The nurse provides care for a client with a deteriorating neurologic status. The nurse collects data at the beginning of the shift that reveals a falling blood pressure (BP) and heart rate (HR), and the client makes no motor response to stimuli. Which documentation of neuromuscular status is most appropriate?
- A. Flaccidity
- B. Abnormal posture
- C. Weak muscular tone
- D. Decorticate posturing
Correct Answer: A
Rationale: The nurse should document flaccidity when the client makes no motor response to stimuli. Clients with impaired cerebral function manifest abnormal posturing, which is documented by the nurse as either decorticate posturing (decorticate rigidity), a position in which the arms are flexed, fists are clenched, and the legs are extended or decerebrate posturing (decerebrate rigidity), when the extremities are stiff and rigid. Muscle tone is documented using a scale of 0 to 5; therefore, weak muscular tone is not the most appropriate documentation.
The nurse collects data regarding a client's ability to detect sensation in the upper extremity. Which nursing action(s) is appropriate? Select all that apply.

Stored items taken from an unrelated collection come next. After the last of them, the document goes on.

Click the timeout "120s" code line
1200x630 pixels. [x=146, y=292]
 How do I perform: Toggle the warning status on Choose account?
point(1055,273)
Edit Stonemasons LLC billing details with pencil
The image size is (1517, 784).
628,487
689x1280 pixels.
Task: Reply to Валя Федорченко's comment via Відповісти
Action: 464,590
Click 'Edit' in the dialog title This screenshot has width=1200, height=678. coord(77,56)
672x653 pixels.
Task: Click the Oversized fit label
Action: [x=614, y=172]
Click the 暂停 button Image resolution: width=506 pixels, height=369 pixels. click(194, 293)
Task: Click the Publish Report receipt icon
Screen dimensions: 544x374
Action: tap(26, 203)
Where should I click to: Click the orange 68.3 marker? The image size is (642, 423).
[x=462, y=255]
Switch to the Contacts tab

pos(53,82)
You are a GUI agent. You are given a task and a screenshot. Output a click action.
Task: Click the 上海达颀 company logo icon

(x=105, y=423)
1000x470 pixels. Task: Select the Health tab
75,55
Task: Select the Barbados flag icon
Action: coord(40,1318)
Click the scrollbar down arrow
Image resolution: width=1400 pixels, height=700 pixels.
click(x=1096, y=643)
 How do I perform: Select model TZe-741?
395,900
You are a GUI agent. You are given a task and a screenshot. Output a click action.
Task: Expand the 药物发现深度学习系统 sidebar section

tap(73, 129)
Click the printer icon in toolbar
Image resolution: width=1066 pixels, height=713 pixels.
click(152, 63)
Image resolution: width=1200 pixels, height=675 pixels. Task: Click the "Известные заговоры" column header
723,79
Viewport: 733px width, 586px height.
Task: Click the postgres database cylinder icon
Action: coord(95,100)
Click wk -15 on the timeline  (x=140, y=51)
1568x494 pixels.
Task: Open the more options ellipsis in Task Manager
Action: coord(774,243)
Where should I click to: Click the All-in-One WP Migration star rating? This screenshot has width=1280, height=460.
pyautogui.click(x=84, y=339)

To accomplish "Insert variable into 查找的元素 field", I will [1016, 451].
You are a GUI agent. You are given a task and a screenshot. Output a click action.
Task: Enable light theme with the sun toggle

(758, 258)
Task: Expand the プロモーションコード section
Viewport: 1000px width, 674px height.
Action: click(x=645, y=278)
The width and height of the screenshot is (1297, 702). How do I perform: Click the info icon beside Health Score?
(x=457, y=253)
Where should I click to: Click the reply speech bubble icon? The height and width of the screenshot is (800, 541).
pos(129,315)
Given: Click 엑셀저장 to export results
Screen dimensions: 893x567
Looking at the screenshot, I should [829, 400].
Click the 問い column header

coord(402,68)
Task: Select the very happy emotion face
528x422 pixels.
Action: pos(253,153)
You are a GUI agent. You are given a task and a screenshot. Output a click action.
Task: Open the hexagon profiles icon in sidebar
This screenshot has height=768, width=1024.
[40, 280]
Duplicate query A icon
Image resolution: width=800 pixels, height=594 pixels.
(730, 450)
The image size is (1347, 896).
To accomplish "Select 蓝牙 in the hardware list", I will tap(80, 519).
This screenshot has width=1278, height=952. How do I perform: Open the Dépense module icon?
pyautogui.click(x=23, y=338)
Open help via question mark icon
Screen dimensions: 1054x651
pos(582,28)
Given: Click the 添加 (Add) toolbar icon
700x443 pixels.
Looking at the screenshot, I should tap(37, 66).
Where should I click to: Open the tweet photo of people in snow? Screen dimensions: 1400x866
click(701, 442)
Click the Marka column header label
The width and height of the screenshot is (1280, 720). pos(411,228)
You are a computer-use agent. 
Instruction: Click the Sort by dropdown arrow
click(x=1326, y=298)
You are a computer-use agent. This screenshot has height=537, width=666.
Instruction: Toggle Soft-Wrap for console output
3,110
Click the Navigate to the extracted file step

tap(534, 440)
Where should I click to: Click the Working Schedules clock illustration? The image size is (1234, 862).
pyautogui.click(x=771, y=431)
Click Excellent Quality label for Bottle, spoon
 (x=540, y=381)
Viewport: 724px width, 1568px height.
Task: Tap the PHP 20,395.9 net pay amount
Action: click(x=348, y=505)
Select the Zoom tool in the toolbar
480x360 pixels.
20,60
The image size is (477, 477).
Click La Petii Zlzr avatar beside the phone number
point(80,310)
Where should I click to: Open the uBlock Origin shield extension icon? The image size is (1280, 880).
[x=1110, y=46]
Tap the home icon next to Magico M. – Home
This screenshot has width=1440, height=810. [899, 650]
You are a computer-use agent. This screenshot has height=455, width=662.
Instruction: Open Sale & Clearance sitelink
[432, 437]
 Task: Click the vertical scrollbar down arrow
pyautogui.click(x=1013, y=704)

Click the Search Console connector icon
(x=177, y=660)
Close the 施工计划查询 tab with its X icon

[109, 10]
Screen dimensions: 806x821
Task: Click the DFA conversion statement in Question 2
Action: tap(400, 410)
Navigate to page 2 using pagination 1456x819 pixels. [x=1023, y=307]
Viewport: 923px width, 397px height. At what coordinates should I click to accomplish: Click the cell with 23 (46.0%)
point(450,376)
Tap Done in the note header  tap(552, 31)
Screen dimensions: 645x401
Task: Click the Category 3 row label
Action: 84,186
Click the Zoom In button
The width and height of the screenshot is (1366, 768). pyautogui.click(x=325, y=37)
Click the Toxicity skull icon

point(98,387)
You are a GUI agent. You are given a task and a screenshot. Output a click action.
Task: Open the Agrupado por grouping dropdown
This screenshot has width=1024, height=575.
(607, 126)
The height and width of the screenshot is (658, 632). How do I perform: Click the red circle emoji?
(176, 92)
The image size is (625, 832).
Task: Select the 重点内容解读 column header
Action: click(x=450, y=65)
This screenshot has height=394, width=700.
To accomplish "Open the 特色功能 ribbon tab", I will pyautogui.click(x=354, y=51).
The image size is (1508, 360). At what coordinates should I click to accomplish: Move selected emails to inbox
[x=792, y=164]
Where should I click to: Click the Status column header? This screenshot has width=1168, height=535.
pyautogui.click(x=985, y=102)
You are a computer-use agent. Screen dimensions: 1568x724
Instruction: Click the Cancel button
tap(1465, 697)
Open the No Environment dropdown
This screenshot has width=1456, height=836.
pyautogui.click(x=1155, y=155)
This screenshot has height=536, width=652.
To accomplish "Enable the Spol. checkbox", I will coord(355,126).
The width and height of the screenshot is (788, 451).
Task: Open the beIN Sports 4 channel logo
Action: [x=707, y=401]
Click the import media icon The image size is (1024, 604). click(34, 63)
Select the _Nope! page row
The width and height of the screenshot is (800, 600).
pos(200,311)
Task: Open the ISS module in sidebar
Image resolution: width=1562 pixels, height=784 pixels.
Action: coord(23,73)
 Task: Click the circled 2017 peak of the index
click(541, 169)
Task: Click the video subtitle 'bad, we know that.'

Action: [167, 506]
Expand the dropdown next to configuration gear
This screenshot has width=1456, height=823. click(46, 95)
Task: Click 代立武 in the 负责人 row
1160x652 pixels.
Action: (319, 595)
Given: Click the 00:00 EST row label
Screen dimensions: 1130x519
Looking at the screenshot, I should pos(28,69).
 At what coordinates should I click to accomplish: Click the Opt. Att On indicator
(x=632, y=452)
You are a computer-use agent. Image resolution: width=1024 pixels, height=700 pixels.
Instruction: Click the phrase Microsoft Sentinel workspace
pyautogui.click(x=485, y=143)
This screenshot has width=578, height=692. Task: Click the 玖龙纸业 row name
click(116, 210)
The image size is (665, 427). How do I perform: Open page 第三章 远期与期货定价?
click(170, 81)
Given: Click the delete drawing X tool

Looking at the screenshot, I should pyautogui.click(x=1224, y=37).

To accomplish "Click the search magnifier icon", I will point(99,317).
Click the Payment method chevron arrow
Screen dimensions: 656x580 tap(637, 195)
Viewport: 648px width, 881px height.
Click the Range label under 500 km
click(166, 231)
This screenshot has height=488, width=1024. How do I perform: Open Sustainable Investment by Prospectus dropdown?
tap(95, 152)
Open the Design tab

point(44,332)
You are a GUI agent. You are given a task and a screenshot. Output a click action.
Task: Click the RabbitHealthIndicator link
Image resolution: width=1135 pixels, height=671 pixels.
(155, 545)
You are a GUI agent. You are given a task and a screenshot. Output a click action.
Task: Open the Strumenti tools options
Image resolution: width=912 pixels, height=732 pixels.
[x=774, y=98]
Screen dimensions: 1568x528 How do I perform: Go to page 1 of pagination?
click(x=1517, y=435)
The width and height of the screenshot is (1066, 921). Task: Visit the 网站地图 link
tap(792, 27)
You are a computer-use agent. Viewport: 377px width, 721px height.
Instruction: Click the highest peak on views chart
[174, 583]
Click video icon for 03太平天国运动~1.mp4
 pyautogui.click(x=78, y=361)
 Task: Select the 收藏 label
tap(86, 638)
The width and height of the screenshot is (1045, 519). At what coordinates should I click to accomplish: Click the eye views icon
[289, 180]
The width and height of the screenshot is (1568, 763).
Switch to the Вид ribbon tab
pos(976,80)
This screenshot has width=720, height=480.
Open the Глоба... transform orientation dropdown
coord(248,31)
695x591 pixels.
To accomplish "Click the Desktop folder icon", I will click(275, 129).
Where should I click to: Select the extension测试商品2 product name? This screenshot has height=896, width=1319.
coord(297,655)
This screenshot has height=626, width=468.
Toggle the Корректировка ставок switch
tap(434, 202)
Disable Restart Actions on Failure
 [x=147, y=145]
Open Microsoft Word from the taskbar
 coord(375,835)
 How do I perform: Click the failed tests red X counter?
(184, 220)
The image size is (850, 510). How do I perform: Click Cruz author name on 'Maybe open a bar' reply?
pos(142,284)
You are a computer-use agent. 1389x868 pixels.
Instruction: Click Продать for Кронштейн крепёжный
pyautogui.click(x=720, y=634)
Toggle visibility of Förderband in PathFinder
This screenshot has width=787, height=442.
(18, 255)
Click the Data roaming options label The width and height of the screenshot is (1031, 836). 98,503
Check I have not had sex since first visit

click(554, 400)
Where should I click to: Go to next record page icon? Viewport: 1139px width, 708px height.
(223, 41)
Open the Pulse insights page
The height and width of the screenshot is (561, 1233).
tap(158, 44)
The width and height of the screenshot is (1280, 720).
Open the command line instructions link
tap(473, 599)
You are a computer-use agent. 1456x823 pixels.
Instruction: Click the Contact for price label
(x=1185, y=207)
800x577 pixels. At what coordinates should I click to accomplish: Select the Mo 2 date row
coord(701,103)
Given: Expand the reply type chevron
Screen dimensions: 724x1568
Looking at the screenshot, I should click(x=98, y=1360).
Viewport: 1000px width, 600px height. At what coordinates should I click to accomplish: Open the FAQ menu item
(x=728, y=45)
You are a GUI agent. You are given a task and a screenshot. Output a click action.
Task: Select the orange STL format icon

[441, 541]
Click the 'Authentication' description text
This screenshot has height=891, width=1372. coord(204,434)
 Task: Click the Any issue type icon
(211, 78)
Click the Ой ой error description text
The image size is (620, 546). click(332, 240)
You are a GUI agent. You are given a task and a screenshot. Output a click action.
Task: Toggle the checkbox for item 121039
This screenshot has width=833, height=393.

- A. Place a warm cotton ball on the client's arm.
- B. Use a safety pin to stroke the client's fingers.
- C. Use a needle to introduce a prick to the client's skin.
- D. Drag a tube filled with cold water on the client's arm.
- E. Place a tube filled with warm water on the client's hand.
Correct Answer: A,B,D,E
Rationale: The nurse evaluates the extremities for sensitivity to heat, cold, touch, and pain. Various objects can be used by the nurse for this purpose, including cotton balls and tubes filled with hot or cold water. Sharp objects may be used but should not pierce the skin; therefore, it is appropriate for the nurse to stroke the client's fingers with a safety pin but not to prick the skin with a needle.
A client presents to the emergency department status postseizure. The health care provider wants to measure CSF pressure. What test might be ordered on this client?
- A. Lumbar puncture
- B. Echoencephalography
- C. Nerve conduction studies
- D. EMG
Correct Answer: A
Rationale: Changes in CSF occur in many neurologic disorders. A lumbar puncture (spinal tap) is performed to obtain samples of CSF from the subarachnoid space for laboratory examination and to measure CSF pressure. Echoencephalography records the electrical impulses generated by the brain. Nerve conduction studies measure the speed with which the nerve impulse travels along the peripheral nerve. Electromyography studies the changes in the electrical potential of muscles and the nerves supplying the muscles.